Tout doucement – on ne le remarquait qu’au clignotement différent – le gros point brillant tourna dans la serrure de la porte. Tourna : et disparut !
Or je suis toujours long à la détente. En général je suis enfoncé jusqu’à la poitrine dans la jungle des pensées et dois d’abord m’en extirper, me hisser sur la paume des mains – : la clé était partie !
Arno Schmidt, « Échange de clés », Histoires, Tristram, p. 70.
Vostre mort est une des pieces de l’ordre de l’univers.
Michel de Montaigne, « Que philosopher c’est apprendre à mourir », Essais (I), P.U.F., p. 92.
J’ai perdu l’inspiration en me taisant et Phébus ne me regarde plus.
Ainsi en fut-il des Amycléens : ils se taisaient et leur silence les perdit.
Anonyme latin, La veillée de Vénus.
L’universalité suivant laquelle l’animal, en tant que singulier, est une existence finie se montre, en lui, comme la puissance abstraite à l’issue du processus lui-même abstrait qui se déroule à l’intérieur de lui. L’inadéquation de l’animal à l’universalité est sa maladie originelle et le germe inné de la mort. La suppression de cette inadéquation est elle-même l’exécution de ce destin. L’individu supprime une telle inadéquation en tant qu’il insère dans l’universalité, pour l’y former, sa singularité, mais en même temps, dans la mesure où elle est abstraite et immédiate, il n’atteint qu’une objectivité abstraite dans laquelle son activité s’est émoussée, ossifiée, et où la vie est devenue une habitude sans processus, en sorte qu’il se met à mort ainsi de lui-même.
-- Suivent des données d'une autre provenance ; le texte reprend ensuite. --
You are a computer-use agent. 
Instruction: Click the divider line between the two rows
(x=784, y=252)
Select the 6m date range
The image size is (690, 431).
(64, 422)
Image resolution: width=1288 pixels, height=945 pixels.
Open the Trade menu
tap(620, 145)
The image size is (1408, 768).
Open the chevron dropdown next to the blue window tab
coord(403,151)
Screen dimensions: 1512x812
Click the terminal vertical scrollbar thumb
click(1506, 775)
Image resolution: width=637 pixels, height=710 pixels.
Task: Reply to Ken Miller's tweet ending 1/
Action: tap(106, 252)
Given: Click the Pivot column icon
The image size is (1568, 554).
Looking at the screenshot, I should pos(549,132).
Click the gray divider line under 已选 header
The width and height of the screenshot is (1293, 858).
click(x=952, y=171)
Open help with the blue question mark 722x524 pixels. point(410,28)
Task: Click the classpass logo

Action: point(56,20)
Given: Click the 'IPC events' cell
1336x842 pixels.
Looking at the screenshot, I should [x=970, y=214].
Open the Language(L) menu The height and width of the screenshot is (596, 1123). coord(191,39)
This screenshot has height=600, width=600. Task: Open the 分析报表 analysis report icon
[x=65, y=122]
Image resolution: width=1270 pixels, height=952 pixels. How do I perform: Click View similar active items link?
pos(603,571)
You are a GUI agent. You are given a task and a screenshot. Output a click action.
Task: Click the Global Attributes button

Georg Wilhelm Friedrich Hegel, « La mort de l’individu, qui meurt de lui-même », Encyclopédie des sciences philosophiques, II. Philosophie de la nature, Vrin, pp. 329-330.
Chez les hommes, il y a trop peu d’enfance, de créativité, d’authenticité, d’absurdité même ; par contre il y a beaucoup trop de masculinité, de maturité : ils sont plus blets que mûrs. Ils ont l’haleine chargée, ils ont trop bu, trop fumé, c’est l’éternité mauvaise, la soirée a perdu son sens, ça fait longtemps qu’ils auraient dû rentrer chez eux ; mais les hommes restent à table, torse nu, et ils mangent, froide, une patte de poule, on dirait une main humaine : telle est souvent l’image de notre convivialité.
Maxime Ossipov, Ma province, Verdier, p. 38.
Je n’oppose plus, comme avant, les fêtes auxquelles j’ai pris part à celles qui m’ont échappé : là comme ici, la vie fait résonner le même silence.
Petr Král, Cahiers de Paris, Flammarion, p. 110.
Il y avait dans le paysage, jusque dans les années 70, une stabilité et une inertie toute séculaire. Les vieilles fermes au coin des routes. Les choses avaient une force placide, une pesanteur. Le sentiment du monde était écrasant.
Emmanuelle Guattari, Ciels de Loire, Mercure de France, p. 80.
On vous reproche de lire trop, les femmes en particulier. On ne vous reproche jamais, si vous êtes par exemple danseur, de trop vous entraîner (douze heures par jour). La lecture doit être une occupation furtive, secondaire, quelques pages le soir. Sinon c’est de l’arrogance. Tout le monde peut (croit qu’il peut) lire. Donc ceux qui lisent plus que la moyenne insultent la majorité qui ne lit que dans les ultimes titubations préparatoires au sommeil. Le reproche de lire trop est une plainte de l’égalitarisme. Un cri de ressentiment de la créature indifférenciée blessée.
Philippe Muray, « 10 avril 1984 », Ultima necat (I), Les Belles Lettres, pp. 443-444.
Mettre un point à la fin d’une phrase, c’est une déclaration de guerre.